** Start of Source excerpt **

Friday, July 1, 2016

Questions on Brexit answered - BBC News

The referendum that saw the UK vote to leave the EU has left confused waters in its frothy wake.
Here is a look at some of the current key questions surrounding the decision.

When is the UK leaving?

  The referendum result did not automatically mean that the UK would leave the EU. In fact, the result of the vote is not even legally binding.
For the UK to leave the EU, it has to formally invoke an agreement called Article 50 of the Lisbon Treaty. No country has ever left the EU, so Article 50 is untested.
Once Article 50 has been invoked in a letter or a speech, the formal process of withdrawing from the EU can begin, at which point the UK has two years to negotiate its withdrawal with the other member states. Extricating the UK from the EU will be extremely complex, and the process could drag on for longer than that.

In his statement on the morning after the referendum, UK Prime Minister David Cameron - who backed Remain - said he would resign in October and leave it to his successor to decide when to trigger Article 50.
Leave campaigners say they want informal discussions with the EU first, but the foreign ministers of France and Germany have called for Article 50 to be triggered as soon as possible to avoid prolonging a period of uncertainty.
There have been questions whether the process can be stopped. A petition to call a second referendum gathered millions of signatures in days, but a second vote is unlikely.
The Liberal Democrats, a party who were a partner in a coalition government before last May but currently have only eight MPs out of 650 seats, have said they will oppose Brexit in the next general election.
But as the BBC's legal expert Clive Colman says it "seems impossible to see a legal challenge stopping the great democratic juggernaut now chuntering towards the EU's departure gate".

Who is in charge?

 The battle to fill the vacancy at the top of British politics has been breathtakingly fast-moving.
David Cameron announced his resignation at breakfast time on the morning after the vote, before most people in the UK had even arrived at work. He will stay in place until October, so for now he is still in charge.
The race to replace him as Conservative Party leader and UK prime minister started straight away.
There are five candidates, but the big surprise came on the day nominations closed. The former London mayor Boris Johnson - long-since tipped to be UK prime minister - pulled out at the last minute, during the speech that was meant to kick-start his campaign.
His Leave campaign colleague, Michael Gove, had announced that very morning that he would run for the leadership. He later said it was because Mr Johnson was "not capable of leading the party and the country in the way that I would have hoped".

UK newspapers compared the fallout between Mr Gove and Mr Johnson to Shakespearean plays and Game of Thrones.
The new favourite to lead is Theresa May, who has been home secretary since 2010. She backed Remain but says the referendum result must be honoured. "Brexit means Brexit," she has said.

What is happening to the opposition?

The vote to leave did not only jolt the Conservative party. It sent the opposition Labour party into a tailspin too.
Waves of Labour's shadow cabinet resigned following the referendum. One after another they quit, leaving party leader Jeremy Corbyn facing an open insurrection.

** End of Source excerpt **
** Start of Information supplied **

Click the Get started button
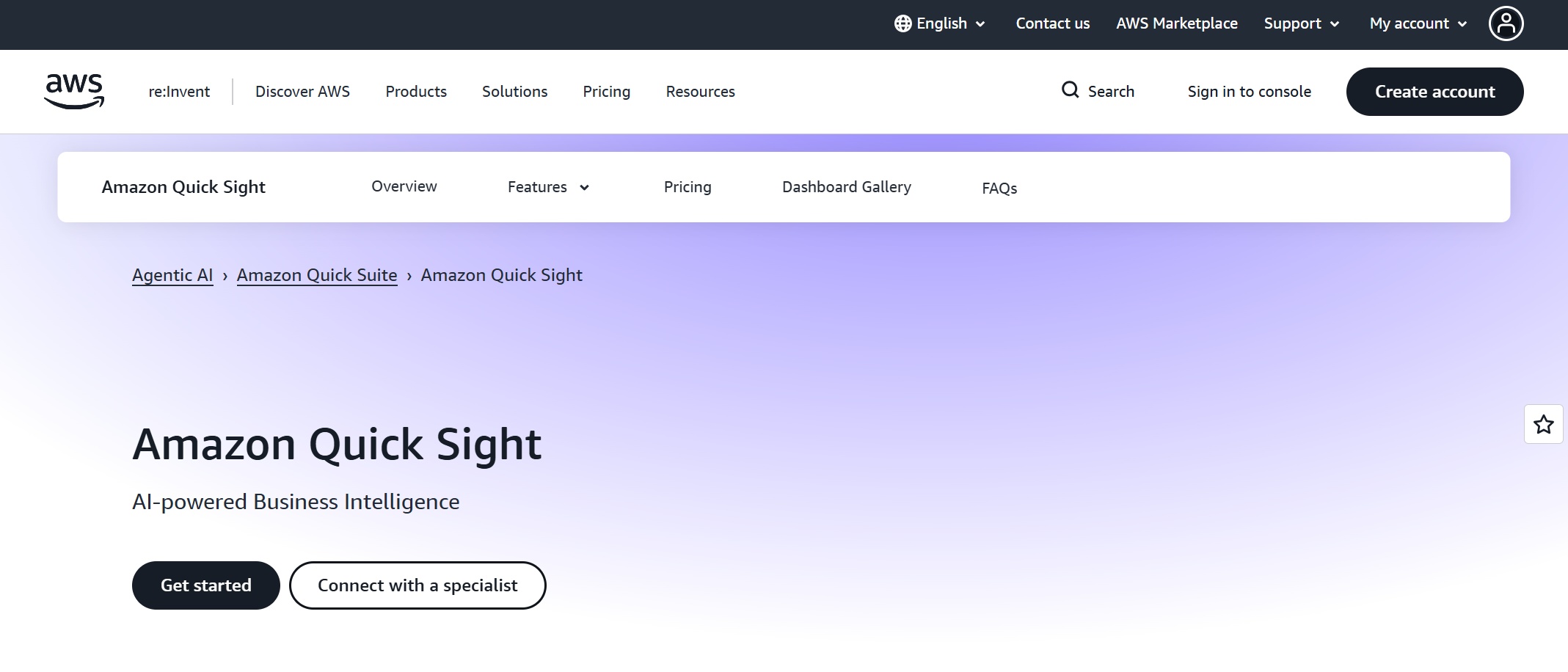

** End of Information supplied **

**Given problem 1**
Please list every person the Brexit article mentions by full name.
**Given problem 2**
Rewrite a passage of the Brexit article with "Article 50" changed to "the exit clause". Begin at the sentence that has "The referendum result did" and stop after "trigger Article 50.".
Only the Brexit article is needed here, so the data can be left aside.

**Expected answer 1**
David Cameron, Clive Colman, Boris Johnson, Michael Gove, Theresa May, Jeremy Corbyn

**Expected answer 2**
The referendum result did not automatically mean that the UK would leave the EU. In fact, the result of the vote is not even legally binding.
For the UK to leave the EU, it has to formally invoke an agreement called the exit clause of the Lisbon Treaty. No country has ever left the EU, so the exit clause is untested.
Once the exit clause has been invoked in a letter or a speech, the formal process of withdrawing from the EU can begin, at which point the UK has two years to negotiate its withdrawal with the other member states. Extricating the UK from the EU will be extremely complex, and the process could drag on for longer than that.

In his statement on the morning after the referendum, UK Prime Minister David Cameron - who backed Remain - said he would resign in October and leave it to his successor to decide when to trigger the exit clause.